(Interface element rows)

════════════════

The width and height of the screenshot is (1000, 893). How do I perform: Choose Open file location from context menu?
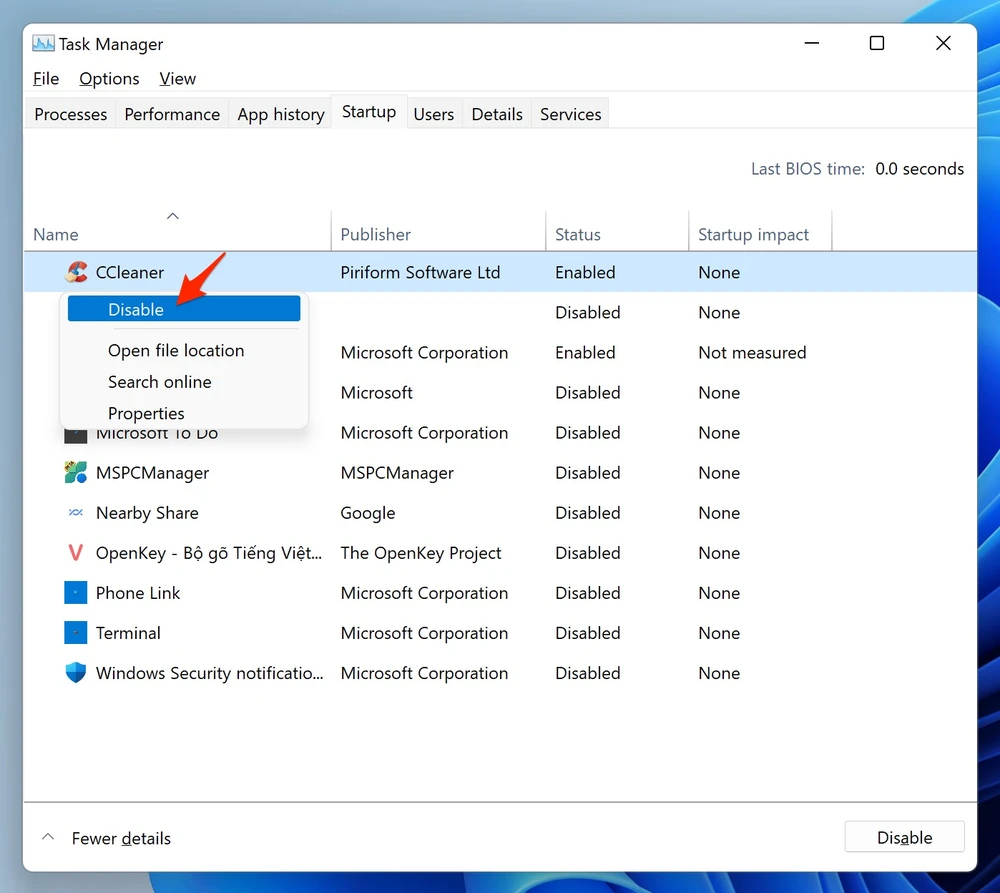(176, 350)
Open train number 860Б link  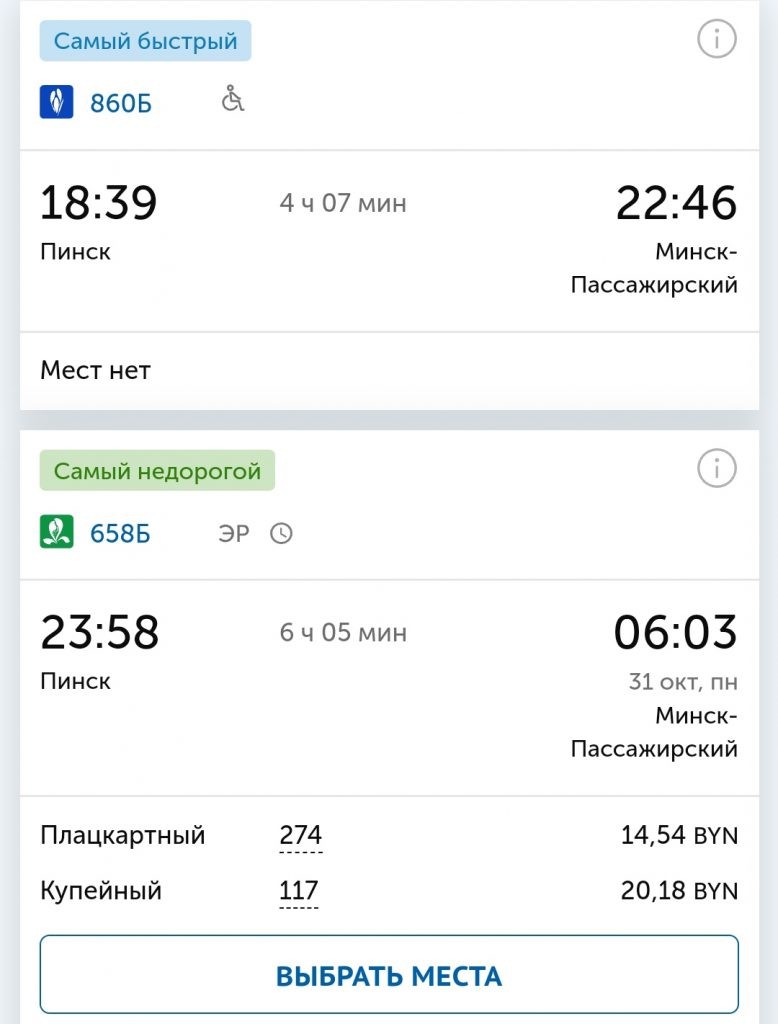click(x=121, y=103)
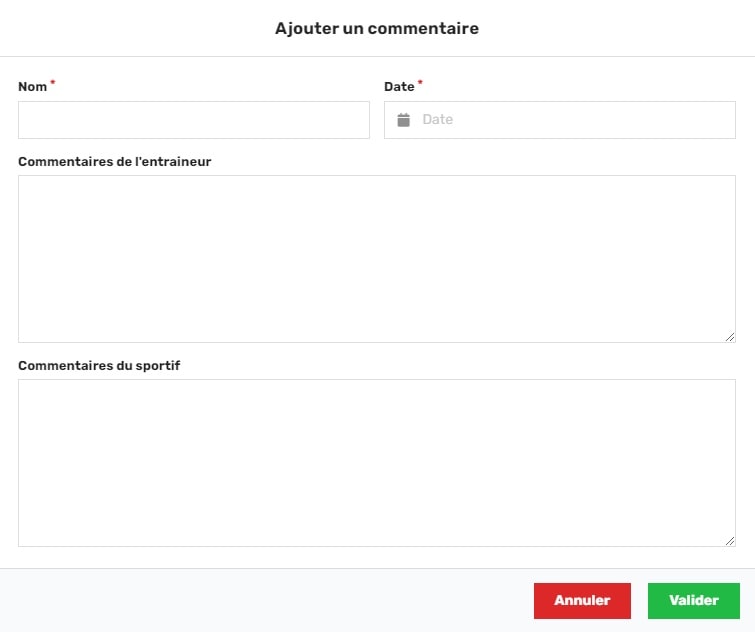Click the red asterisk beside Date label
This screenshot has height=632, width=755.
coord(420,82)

════════════════

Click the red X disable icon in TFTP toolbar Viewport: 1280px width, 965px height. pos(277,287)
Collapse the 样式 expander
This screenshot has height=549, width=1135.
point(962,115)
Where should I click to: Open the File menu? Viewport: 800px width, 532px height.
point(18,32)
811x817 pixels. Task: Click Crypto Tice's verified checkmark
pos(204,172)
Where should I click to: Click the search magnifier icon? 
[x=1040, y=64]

════════════════

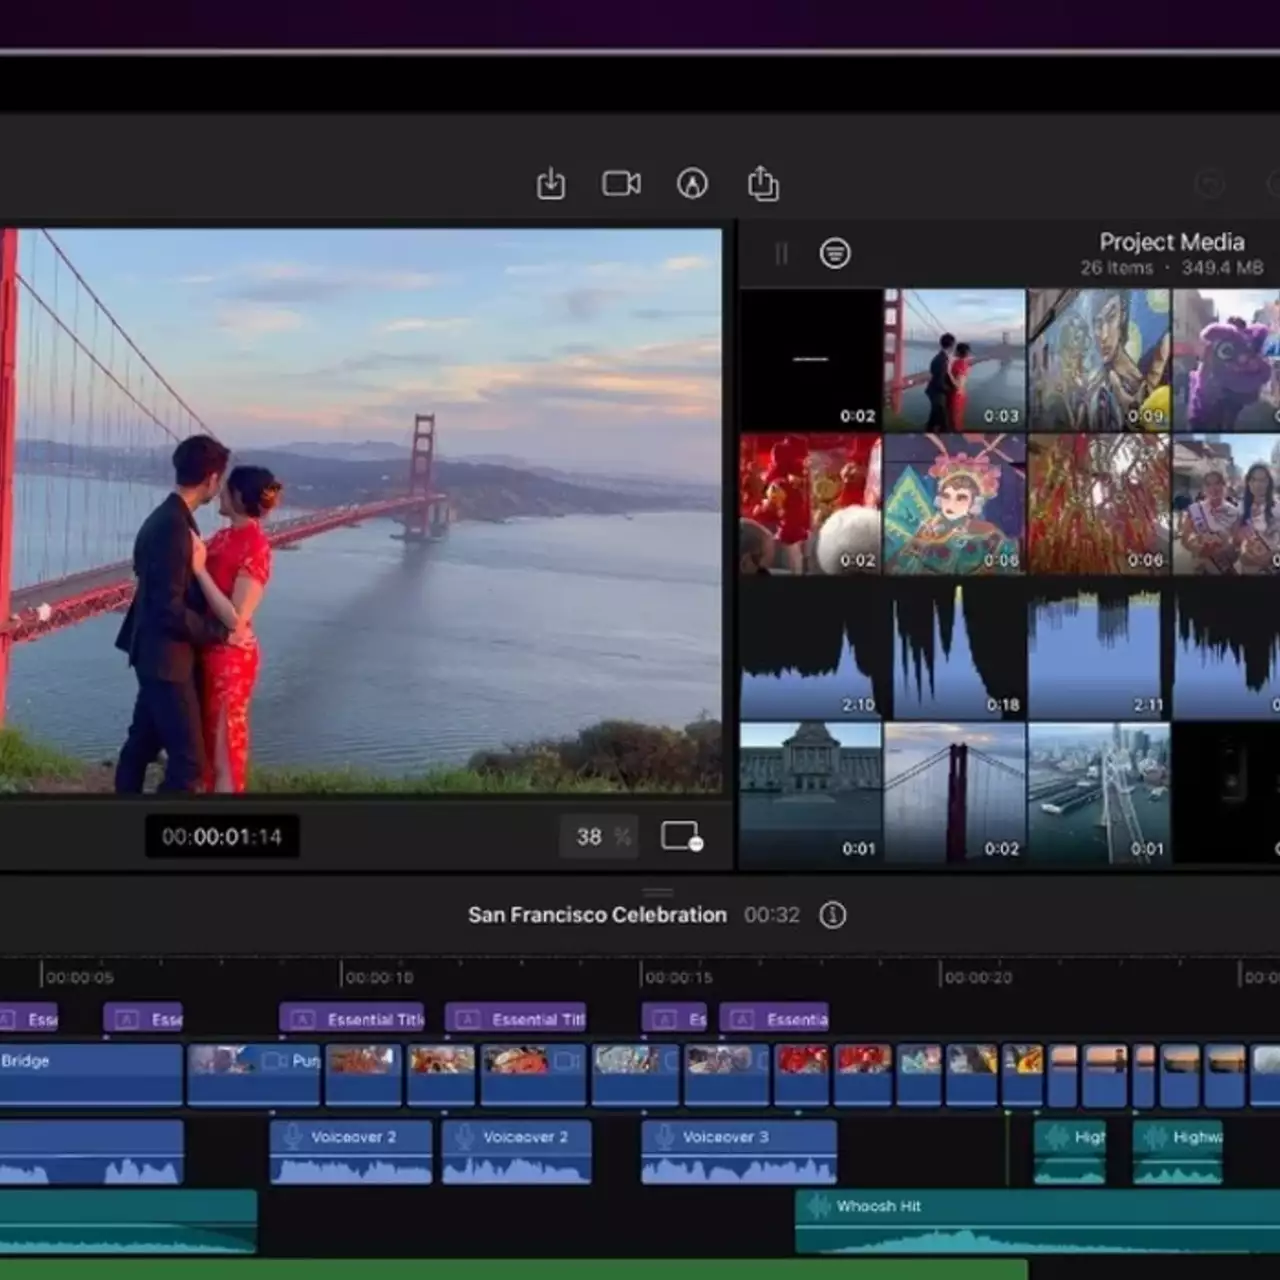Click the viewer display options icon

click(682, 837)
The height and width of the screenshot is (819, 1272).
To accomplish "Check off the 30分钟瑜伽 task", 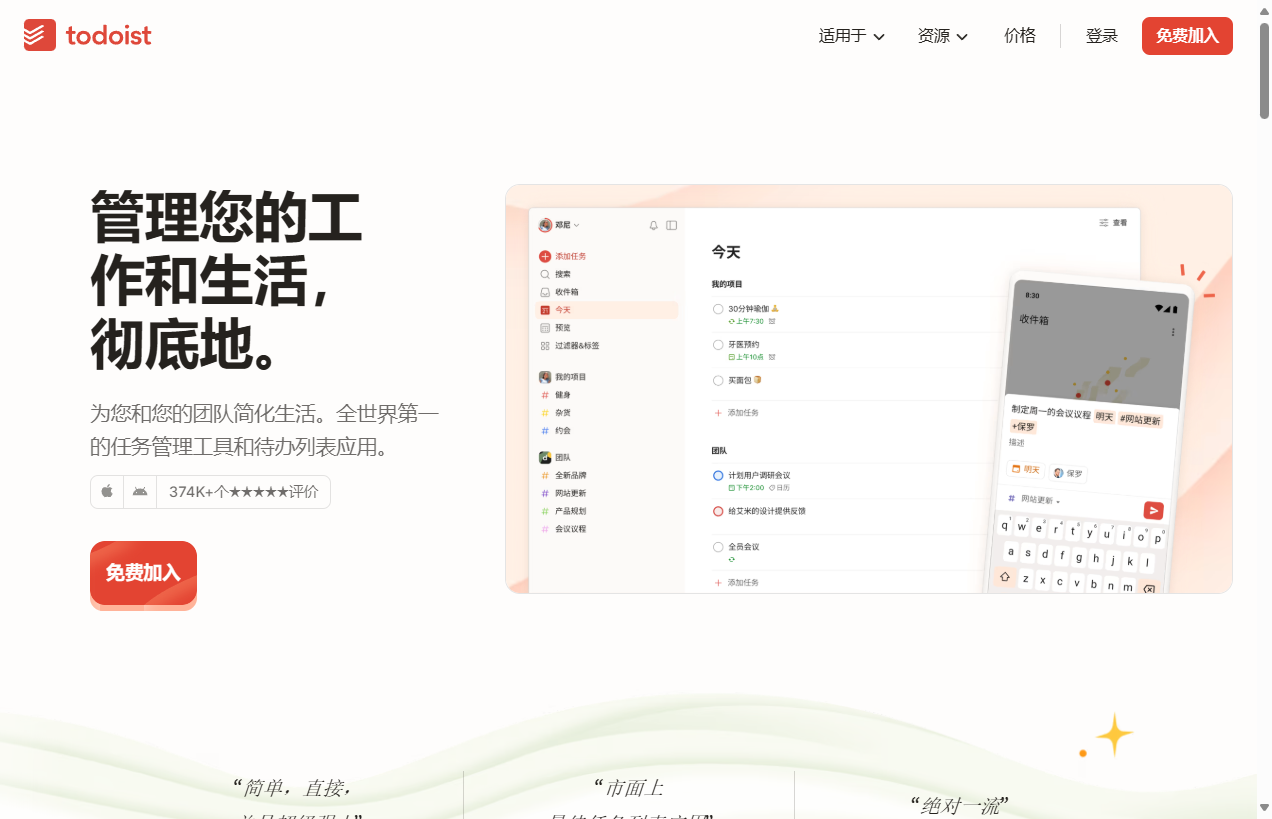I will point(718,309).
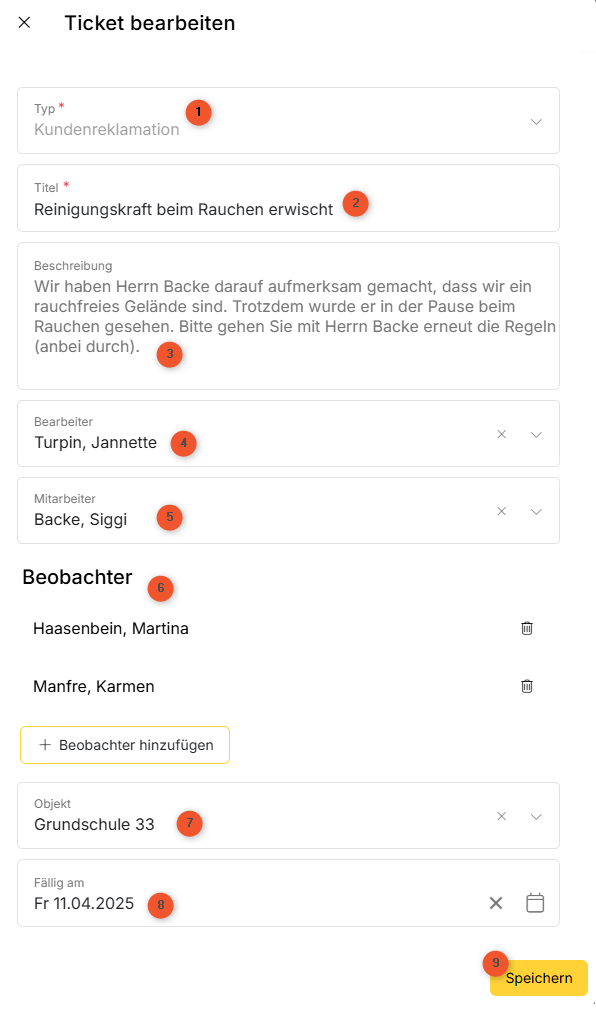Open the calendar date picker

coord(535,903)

════════════════

Written instruction
Duplicate the lines beginning with the one containing "Where should I click to: Click" and continuing through the one containing "[x=1040, y=64]", both ends included. Reproduce only those lines.

Written response
Where should I click to: Click the search magnifier icon? 
[x=1040, y=64]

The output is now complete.